[Stored items]
'''

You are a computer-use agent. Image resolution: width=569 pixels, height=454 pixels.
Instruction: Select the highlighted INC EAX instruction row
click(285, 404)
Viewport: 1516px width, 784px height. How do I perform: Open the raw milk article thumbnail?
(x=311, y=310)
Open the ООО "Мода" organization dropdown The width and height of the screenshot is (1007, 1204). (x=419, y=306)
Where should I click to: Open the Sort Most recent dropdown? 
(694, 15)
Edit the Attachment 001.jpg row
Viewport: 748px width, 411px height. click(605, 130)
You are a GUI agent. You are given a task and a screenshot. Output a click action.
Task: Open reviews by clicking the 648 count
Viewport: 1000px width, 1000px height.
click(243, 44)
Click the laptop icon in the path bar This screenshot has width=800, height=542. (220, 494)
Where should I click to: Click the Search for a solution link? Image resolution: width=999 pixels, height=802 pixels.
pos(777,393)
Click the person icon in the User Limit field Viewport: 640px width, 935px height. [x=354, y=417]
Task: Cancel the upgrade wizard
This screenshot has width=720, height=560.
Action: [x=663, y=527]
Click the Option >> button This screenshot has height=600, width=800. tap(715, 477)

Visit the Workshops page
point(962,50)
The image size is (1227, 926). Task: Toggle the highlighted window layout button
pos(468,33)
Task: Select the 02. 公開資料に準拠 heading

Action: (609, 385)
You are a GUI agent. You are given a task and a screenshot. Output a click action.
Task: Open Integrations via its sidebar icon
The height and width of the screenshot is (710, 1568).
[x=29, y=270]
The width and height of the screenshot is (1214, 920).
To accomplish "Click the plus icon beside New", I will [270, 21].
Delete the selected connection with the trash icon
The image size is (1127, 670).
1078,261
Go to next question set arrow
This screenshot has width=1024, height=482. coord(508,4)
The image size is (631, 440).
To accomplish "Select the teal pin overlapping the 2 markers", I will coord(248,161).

'''

* _TASK DIRECTIONS_: A single figure, the number of lines above with the word "accomplish", is the whole answer.

* _COMPLETED TASK_: 2